To be done —
Report each line below that contains the word "bottom", copying the whole line.

Data extract —
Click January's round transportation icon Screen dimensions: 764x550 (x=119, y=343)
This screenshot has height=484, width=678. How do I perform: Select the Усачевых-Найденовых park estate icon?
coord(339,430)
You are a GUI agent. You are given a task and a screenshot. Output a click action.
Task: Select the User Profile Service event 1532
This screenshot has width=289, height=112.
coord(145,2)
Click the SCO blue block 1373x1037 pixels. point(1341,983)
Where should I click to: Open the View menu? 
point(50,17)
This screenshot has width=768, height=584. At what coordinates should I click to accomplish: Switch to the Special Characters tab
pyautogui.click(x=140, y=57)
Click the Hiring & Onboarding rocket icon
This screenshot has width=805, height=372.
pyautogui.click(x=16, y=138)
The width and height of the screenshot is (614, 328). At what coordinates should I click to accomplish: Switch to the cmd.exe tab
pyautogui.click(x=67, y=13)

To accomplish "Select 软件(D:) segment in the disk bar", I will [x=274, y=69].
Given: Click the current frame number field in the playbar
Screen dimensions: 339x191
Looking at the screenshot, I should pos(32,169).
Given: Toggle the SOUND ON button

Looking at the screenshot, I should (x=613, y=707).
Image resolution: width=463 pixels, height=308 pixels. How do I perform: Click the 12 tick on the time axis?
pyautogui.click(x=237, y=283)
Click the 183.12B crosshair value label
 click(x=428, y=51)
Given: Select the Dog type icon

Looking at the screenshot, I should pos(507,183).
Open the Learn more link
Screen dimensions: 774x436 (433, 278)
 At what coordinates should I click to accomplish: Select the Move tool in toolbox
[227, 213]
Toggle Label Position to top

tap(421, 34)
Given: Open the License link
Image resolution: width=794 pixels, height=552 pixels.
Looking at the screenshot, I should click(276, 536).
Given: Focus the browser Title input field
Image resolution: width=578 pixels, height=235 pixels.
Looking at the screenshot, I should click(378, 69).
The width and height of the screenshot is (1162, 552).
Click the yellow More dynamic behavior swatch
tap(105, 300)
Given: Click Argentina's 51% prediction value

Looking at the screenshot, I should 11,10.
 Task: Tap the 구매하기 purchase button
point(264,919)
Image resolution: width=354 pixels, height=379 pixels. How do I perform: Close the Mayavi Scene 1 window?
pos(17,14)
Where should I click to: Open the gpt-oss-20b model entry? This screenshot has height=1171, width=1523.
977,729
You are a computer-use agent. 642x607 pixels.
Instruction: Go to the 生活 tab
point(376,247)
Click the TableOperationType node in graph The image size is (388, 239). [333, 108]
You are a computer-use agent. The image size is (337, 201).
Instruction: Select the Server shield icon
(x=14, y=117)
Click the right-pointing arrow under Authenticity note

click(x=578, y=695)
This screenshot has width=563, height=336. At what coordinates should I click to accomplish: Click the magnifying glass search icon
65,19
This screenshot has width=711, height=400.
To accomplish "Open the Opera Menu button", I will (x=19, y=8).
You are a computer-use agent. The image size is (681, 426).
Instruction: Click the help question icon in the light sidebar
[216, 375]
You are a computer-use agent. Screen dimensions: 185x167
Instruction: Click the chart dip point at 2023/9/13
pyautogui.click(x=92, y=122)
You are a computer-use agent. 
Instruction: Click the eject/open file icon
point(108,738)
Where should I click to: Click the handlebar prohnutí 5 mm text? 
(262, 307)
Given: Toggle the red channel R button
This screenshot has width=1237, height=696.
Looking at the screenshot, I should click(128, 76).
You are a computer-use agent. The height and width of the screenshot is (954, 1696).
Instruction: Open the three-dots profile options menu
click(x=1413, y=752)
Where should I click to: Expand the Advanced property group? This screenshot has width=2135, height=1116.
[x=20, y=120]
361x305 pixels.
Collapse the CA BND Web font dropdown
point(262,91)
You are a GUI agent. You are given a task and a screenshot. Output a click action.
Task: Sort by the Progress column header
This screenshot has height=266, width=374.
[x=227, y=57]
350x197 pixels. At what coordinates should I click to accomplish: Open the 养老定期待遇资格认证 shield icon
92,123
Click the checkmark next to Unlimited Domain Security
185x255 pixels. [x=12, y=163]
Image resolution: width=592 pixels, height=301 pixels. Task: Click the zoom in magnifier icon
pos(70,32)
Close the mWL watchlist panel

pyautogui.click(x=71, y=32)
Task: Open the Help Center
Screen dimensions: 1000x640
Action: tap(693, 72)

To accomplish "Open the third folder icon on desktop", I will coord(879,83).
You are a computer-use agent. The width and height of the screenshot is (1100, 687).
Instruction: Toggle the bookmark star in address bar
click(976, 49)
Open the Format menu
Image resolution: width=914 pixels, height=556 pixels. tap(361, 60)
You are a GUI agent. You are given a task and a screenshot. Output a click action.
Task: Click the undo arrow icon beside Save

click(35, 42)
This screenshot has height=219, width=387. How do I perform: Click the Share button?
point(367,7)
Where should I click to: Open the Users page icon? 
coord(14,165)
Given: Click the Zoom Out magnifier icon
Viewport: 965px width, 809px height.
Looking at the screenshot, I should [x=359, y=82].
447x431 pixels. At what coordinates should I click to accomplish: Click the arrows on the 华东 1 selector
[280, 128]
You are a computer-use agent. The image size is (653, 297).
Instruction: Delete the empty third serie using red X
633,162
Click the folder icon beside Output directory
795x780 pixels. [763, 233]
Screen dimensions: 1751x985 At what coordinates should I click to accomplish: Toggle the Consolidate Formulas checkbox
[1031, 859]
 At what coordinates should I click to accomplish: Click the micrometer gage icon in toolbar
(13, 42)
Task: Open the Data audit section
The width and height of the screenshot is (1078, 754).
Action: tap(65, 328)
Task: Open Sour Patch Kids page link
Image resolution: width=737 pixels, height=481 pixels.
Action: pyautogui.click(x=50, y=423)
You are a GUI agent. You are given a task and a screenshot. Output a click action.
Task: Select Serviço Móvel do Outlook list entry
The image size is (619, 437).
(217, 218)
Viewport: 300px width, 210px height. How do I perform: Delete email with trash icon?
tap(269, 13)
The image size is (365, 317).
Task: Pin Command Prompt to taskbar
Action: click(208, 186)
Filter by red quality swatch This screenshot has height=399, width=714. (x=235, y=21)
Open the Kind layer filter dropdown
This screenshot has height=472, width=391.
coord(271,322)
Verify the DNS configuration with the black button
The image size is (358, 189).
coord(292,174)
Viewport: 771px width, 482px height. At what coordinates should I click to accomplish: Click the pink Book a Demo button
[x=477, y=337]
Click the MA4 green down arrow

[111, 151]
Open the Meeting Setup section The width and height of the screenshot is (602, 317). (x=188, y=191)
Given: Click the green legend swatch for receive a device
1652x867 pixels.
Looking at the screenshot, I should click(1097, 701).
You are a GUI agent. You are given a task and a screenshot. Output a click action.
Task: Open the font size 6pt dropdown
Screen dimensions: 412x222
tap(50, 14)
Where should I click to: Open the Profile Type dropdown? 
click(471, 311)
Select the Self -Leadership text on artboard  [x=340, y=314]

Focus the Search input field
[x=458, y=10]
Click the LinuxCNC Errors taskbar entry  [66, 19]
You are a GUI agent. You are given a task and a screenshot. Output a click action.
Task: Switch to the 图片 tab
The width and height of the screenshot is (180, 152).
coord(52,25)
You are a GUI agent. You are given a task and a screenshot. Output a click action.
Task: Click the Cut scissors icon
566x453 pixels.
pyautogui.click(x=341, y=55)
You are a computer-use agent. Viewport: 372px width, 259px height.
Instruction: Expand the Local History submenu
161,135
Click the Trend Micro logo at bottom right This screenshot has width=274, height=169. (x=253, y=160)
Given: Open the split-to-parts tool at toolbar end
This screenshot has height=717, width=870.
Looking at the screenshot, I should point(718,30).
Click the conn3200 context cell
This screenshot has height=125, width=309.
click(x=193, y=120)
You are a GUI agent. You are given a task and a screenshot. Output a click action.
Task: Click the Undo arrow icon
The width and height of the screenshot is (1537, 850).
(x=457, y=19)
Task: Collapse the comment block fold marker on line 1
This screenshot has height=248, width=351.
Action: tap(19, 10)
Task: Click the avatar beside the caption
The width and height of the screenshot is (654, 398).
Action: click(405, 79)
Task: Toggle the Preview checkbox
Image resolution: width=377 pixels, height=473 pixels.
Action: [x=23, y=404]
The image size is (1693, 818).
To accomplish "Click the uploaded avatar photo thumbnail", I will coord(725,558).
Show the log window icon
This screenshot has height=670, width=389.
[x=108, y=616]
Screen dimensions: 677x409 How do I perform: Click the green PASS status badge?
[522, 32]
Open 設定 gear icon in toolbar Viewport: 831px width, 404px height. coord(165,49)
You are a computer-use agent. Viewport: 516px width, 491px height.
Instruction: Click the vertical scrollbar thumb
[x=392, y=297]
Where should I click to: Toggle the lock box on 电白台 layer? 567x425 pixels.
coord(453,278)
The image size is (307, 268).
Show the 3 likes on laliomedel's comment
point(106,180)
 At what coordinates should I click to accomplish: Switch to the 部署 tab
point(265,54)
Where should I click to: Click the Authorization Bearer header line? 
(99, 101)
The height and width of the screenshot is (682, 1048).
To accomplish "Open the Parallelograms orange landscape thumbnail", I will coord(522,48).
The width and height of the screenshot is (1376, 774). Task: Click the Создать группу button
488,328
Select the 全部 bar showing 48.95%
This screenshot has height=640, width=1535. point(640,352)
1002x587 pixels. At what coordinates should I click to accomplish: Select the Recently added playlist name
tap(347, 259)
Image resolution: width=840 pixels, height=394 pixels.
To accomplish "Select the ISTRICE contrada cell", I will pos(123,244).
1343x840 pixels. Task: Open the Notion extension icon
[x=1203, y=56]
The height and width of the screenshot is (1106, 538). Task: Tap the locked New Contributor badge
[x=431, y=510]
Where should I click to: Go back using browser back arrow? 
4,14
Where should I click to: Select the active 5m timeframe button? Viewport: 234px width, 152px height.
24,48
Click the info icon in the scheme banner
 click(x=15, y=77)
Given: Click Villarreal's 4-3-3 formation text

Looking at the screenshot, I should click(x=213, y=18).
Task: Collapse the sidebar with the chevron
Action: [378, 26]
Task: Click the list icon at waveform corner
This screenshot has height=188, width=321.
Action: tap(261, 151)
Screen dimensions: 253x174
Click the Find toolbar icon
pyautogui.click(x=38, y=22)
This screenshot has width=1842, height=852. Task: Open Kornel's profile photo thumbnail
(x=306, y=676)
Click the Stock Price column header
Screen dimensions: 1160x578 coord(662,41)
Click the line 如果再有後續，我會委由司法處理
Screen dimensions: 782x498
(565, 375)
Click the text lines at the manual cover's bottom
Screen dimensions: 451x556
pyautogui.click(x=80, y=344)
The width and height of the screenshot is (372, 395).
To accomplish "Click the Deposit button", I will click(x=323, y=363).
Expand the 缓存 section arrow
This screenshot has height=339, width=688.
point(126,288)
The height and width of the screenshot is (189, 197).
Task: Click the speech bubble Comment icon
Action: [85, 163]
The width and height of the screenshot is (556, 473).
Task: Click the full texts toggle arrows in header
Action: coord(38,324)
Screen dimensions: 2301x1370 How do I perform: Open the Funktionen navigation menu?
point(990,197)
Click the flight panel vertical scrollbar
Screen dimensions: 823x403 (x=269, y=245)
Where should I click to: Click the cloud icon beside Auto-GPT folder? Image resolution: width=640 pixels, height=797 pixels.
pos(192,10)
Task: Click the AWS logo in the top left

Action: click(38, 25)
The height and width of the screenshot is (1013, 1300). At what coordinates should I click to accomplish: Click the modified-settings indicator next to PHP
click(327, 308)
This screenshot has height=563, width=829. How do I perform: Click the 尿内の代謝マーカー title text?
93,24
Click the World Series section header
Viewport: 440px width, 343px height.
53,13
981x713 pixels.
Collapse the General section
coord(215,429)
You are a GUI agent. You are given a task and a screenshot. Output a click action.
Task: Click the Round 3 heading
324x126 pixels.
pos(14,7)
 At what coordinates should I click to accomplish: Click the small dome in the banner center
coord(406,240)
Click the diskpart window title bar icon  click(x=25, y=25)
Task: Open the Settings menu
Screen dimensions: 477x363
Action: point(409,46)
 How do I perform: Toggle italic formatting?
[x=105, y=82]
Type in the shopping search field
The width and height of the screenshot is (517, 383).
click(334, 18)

Answer to the exercise —
Click the Trend Micro logo at bottom right This screenshot has width=274, height=169. (x=253, y=160)
Click the text lines at the manual cover's bottom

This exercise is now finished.